§ **Task item**:
Please transcribe only the lines from the one holding "Minimize the window using yellow button" through the final line of the data, both included, with no pictures.

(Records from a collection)
============
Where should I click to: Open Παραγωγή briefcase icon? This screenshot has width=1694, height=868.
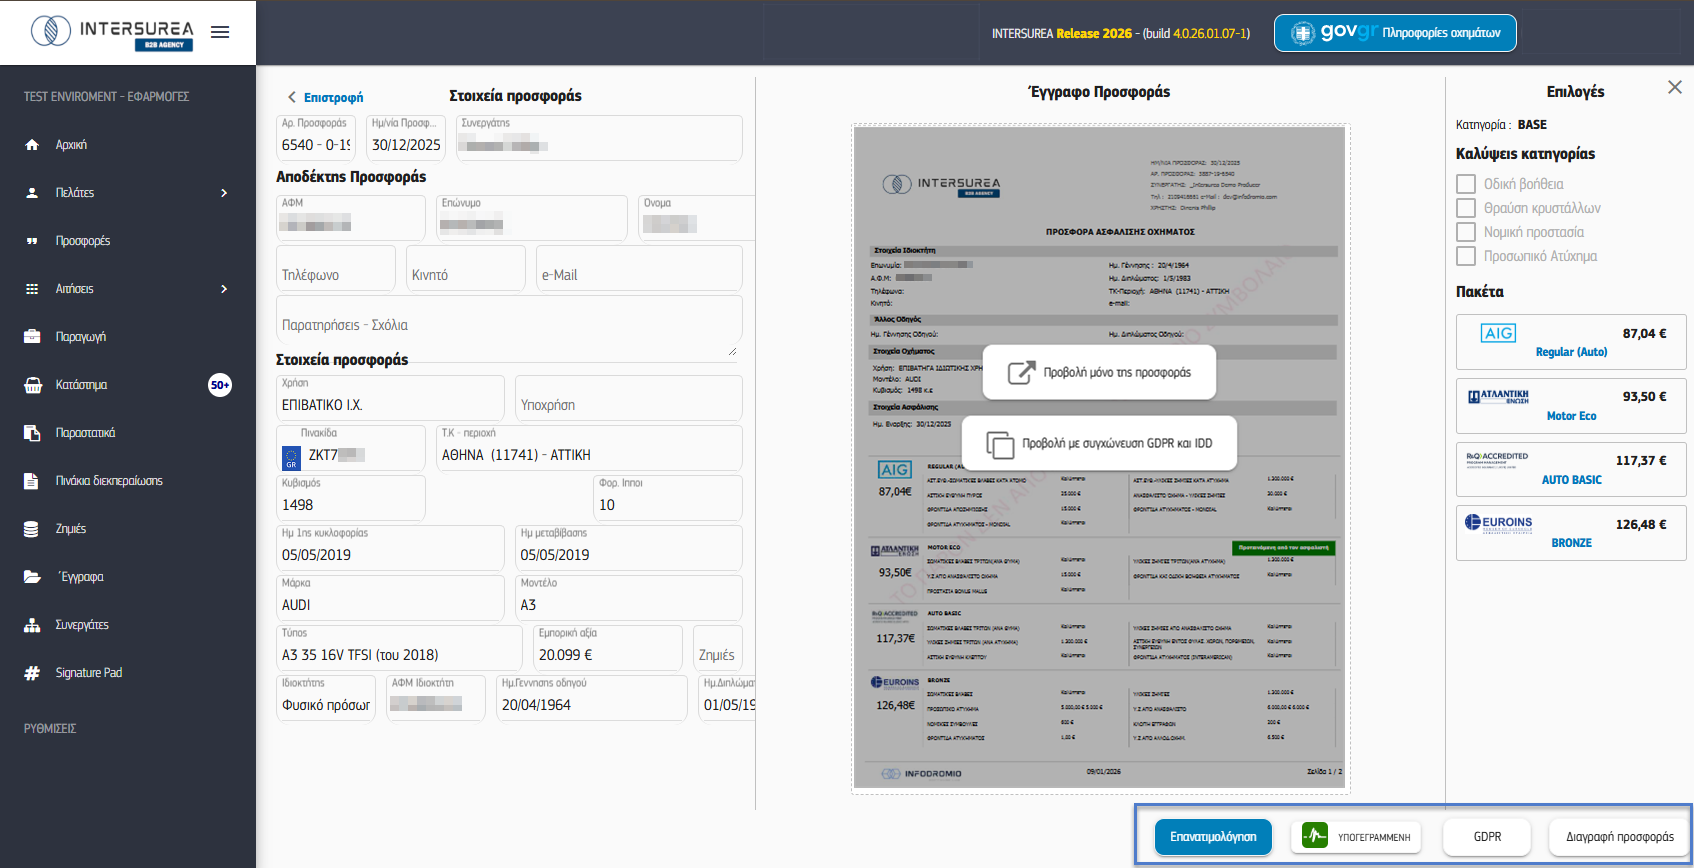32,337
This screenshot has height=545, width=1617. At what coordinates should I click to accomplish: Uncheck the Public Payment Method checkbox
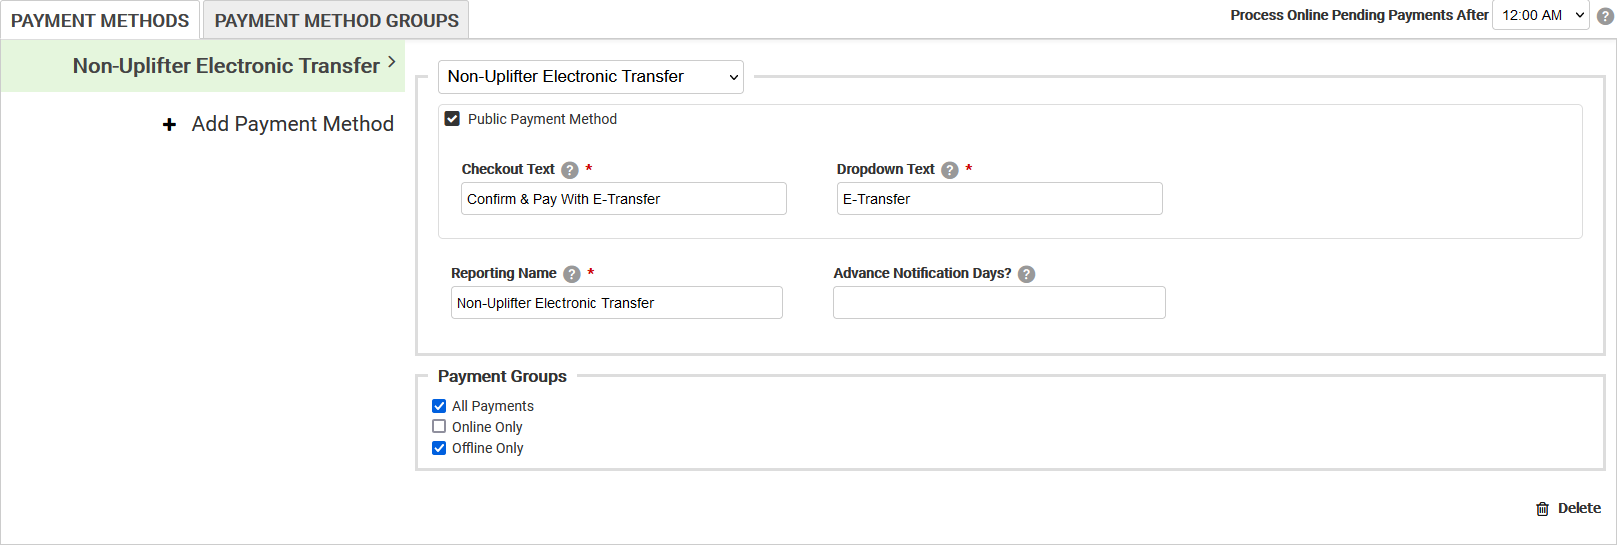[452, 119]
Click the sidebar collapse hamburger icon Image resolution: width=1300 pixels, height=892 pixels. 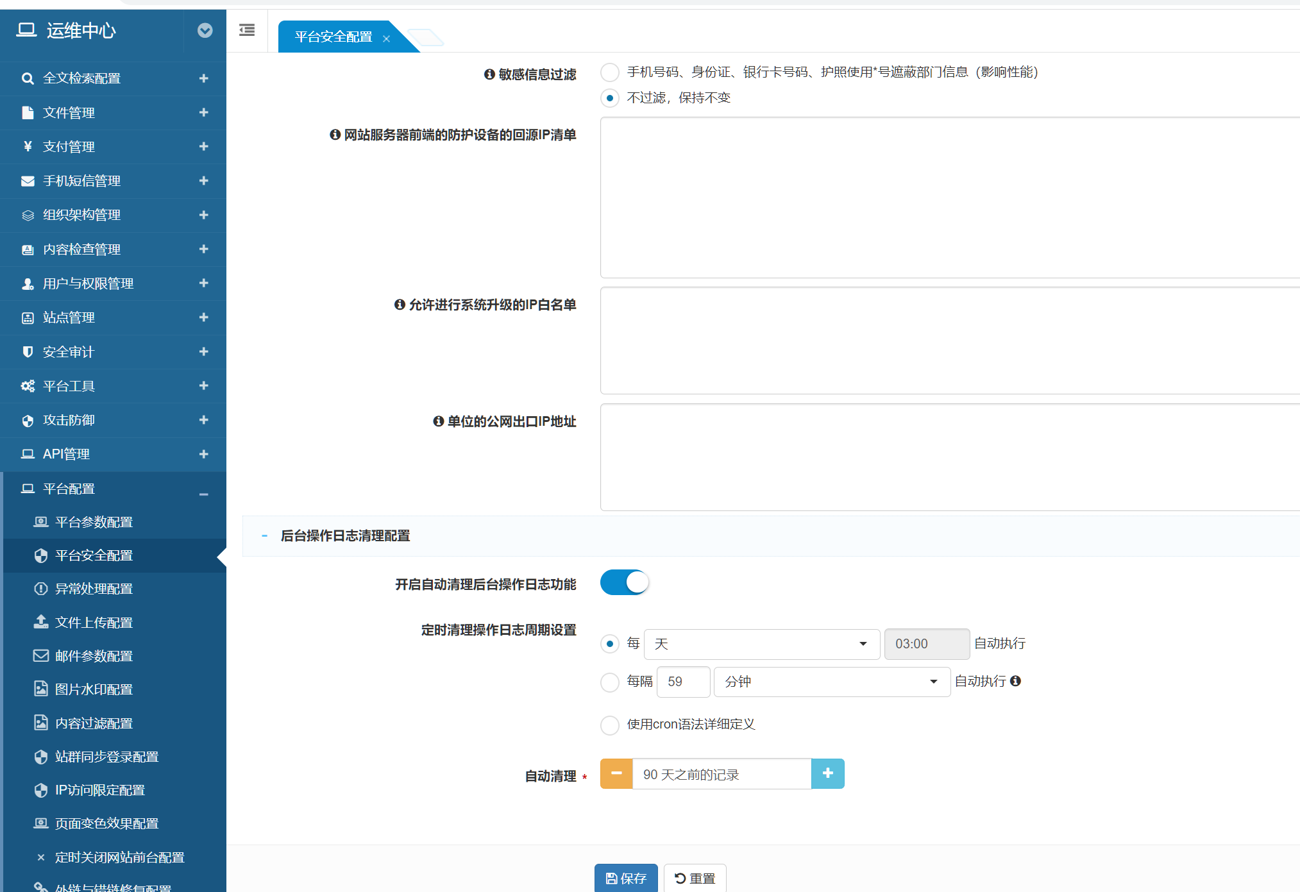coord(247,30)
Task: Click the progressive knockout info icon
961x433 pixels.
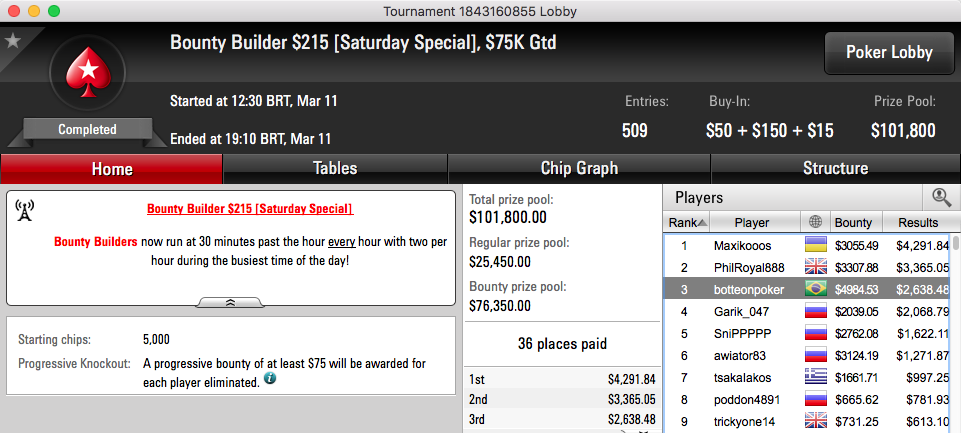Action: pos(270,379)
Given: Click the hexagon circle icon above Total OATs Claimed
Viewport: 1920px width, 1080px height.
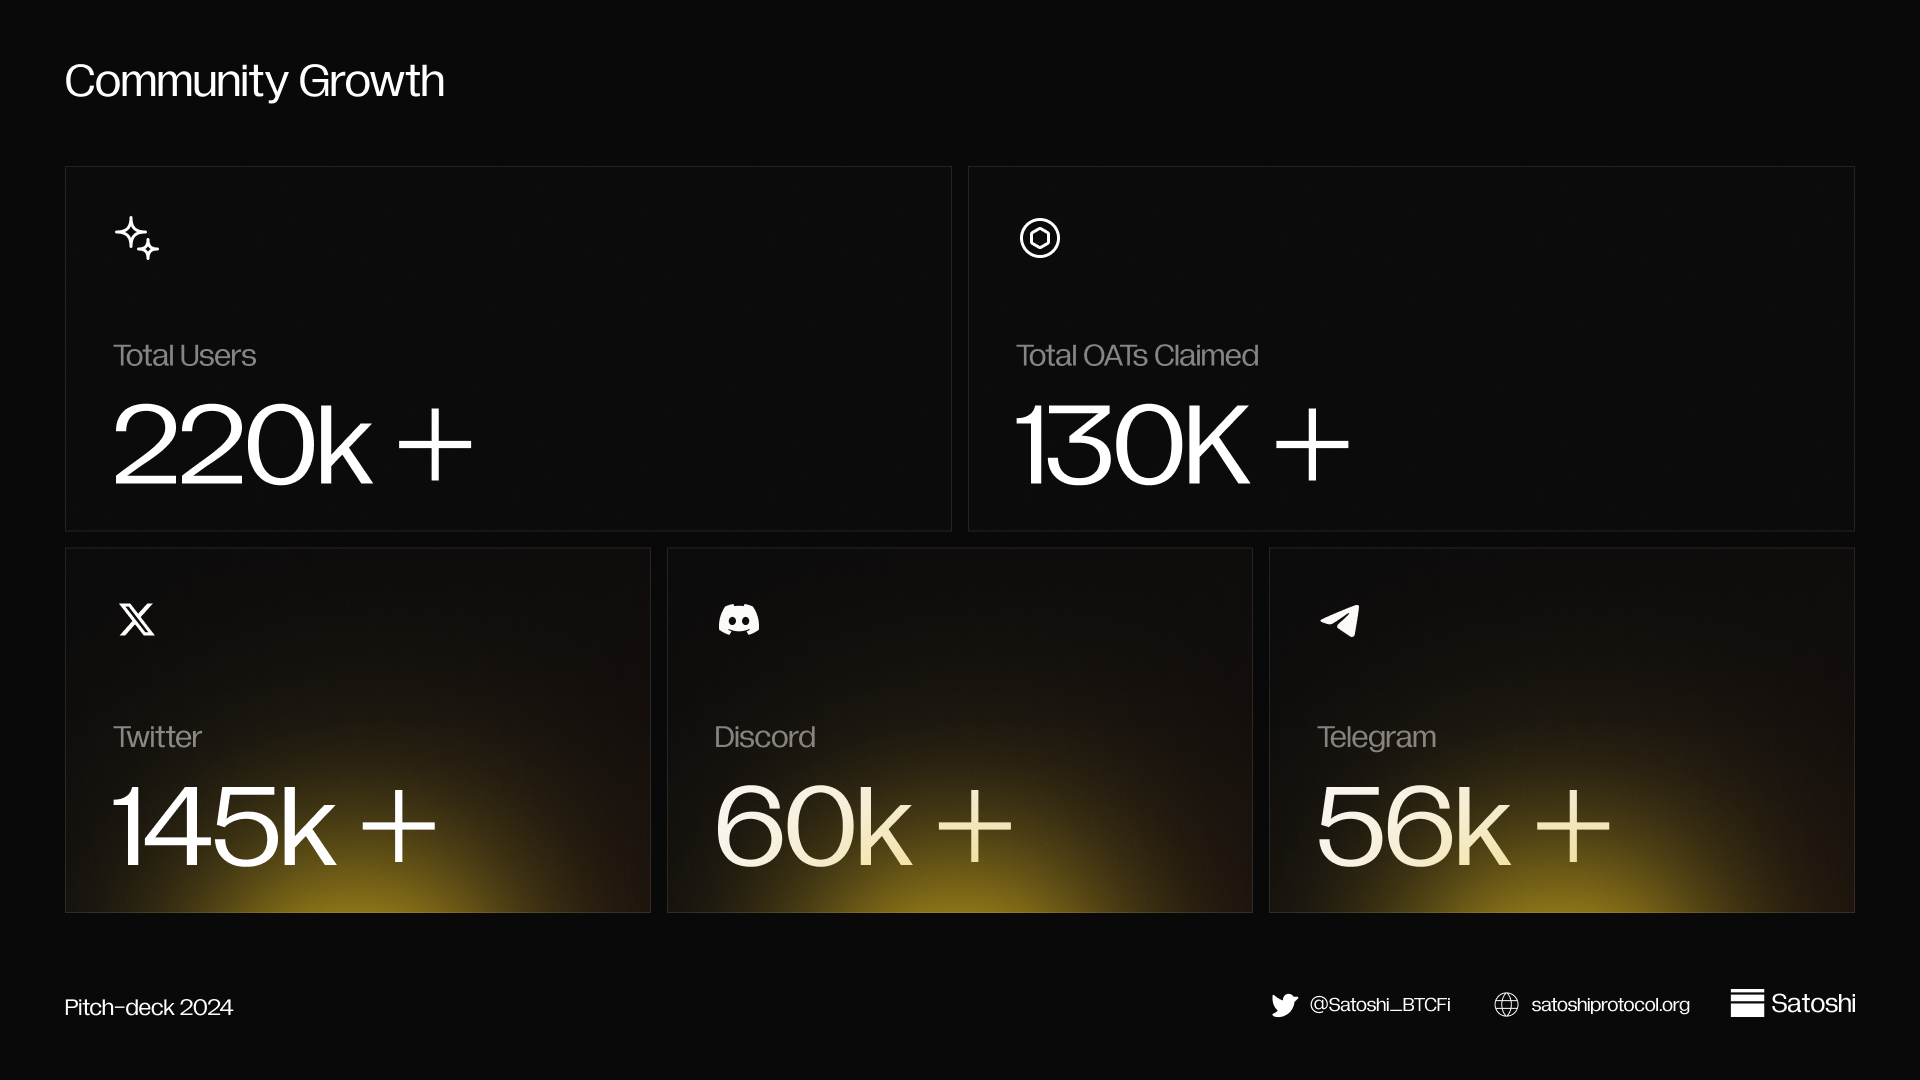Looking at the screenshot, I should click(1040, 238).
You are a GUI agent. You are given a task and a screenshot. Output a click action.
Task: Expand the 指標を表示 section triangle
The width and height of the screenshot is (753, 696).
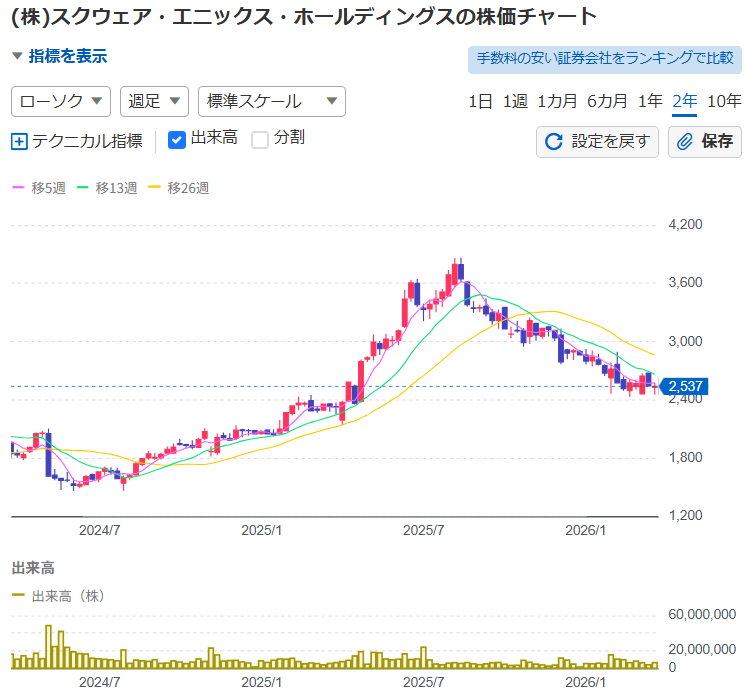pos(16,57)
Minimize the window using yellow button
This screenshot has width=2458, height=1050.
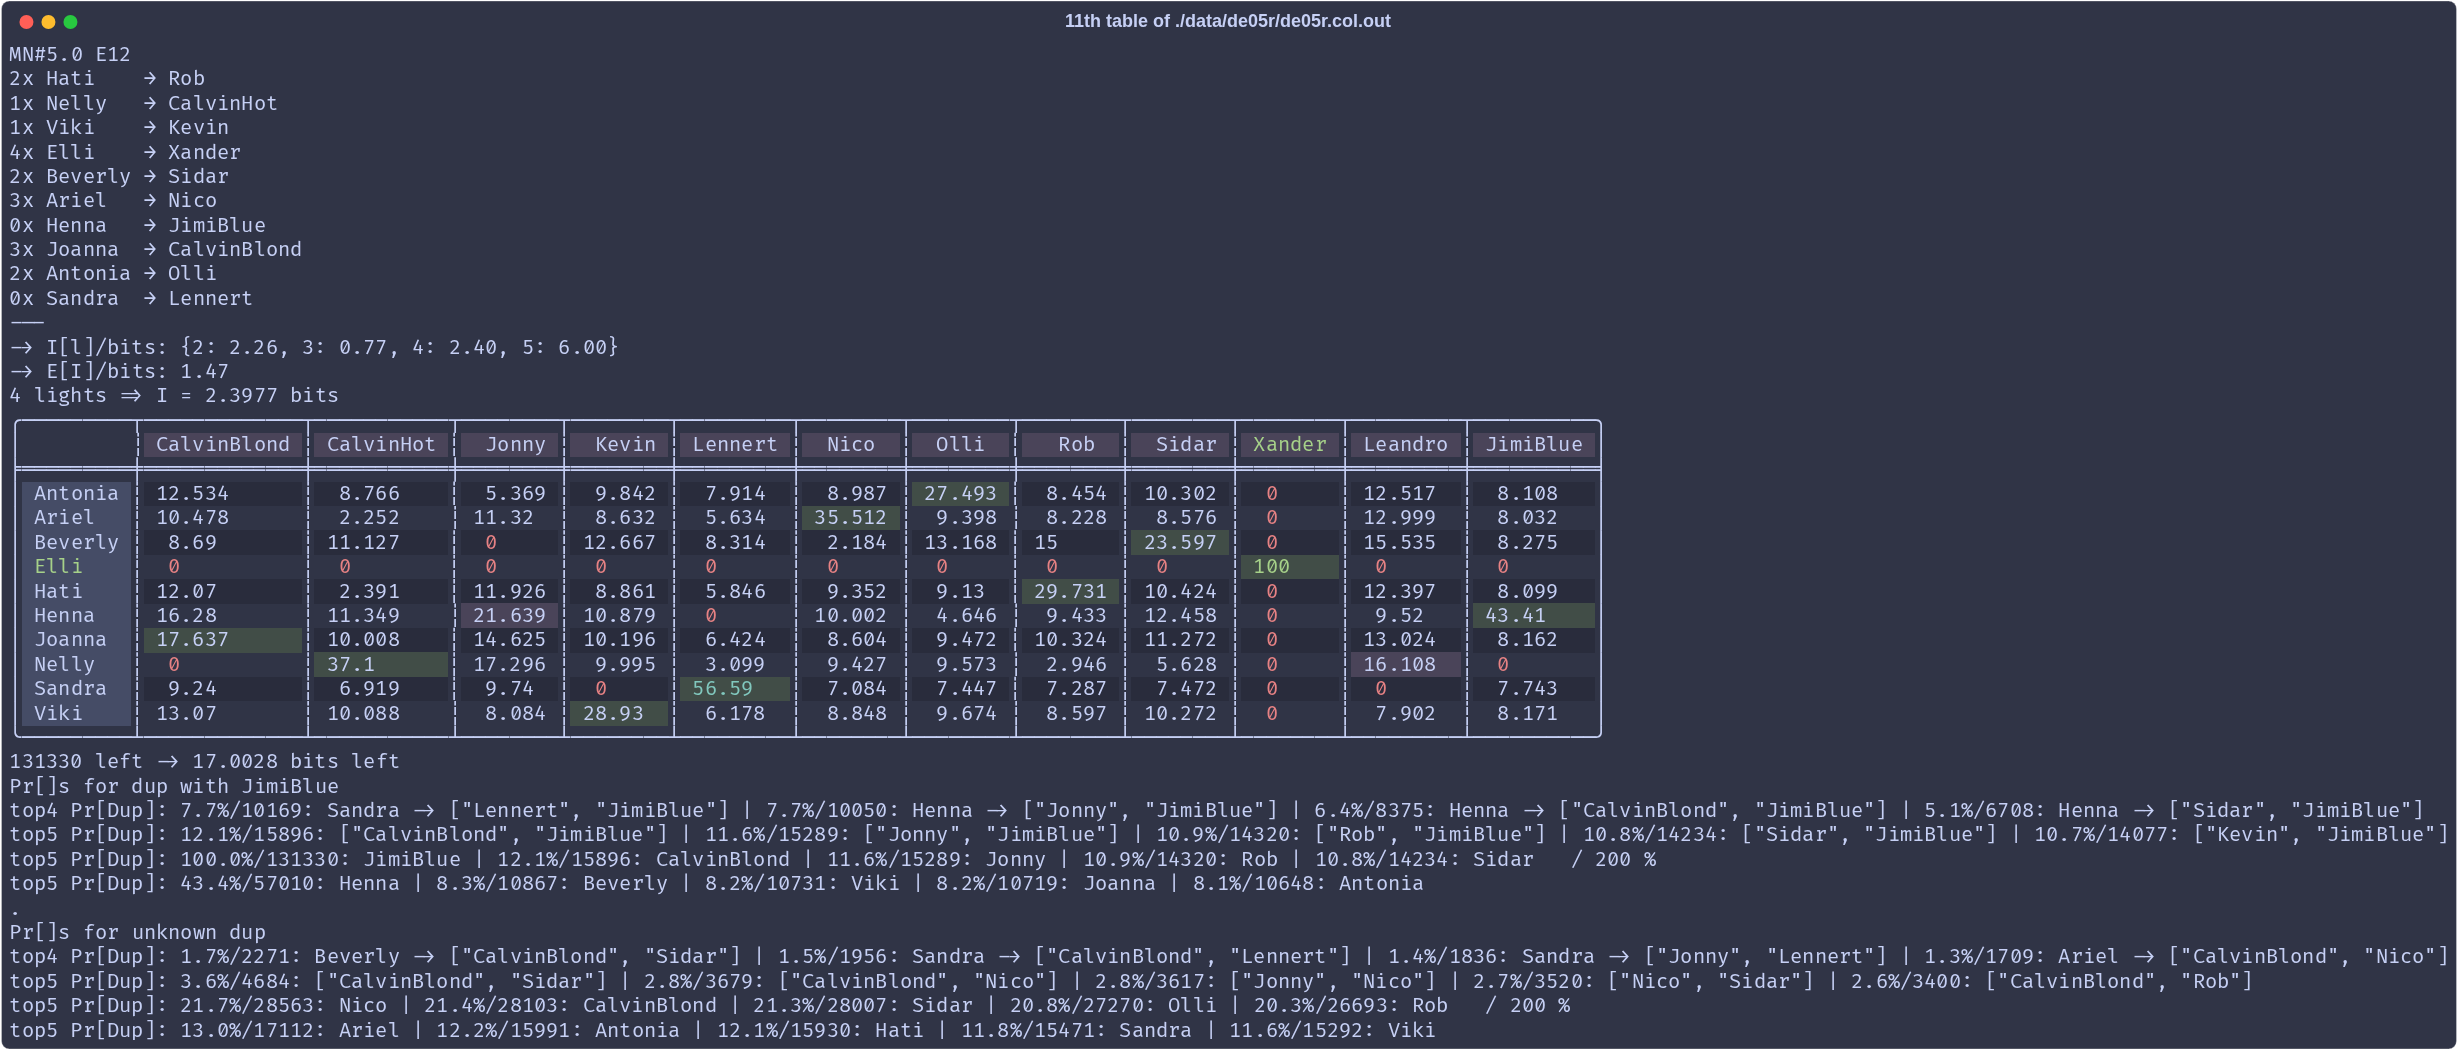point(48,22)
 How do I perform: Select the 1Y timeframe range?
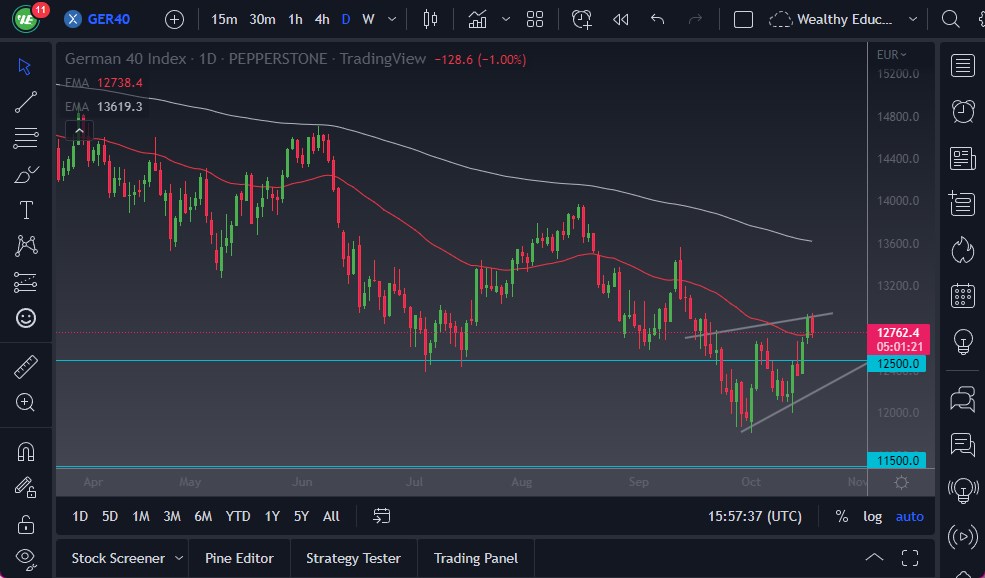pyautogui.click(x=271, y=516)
============
§ **Output for this exercise**:
Minimize the window using yellow button
This screenshot has width=2458, height=1050.
point(48,22)
 How do I perform: Select the 1Y timeframe range?
pyautogui.click(x=271, y=516)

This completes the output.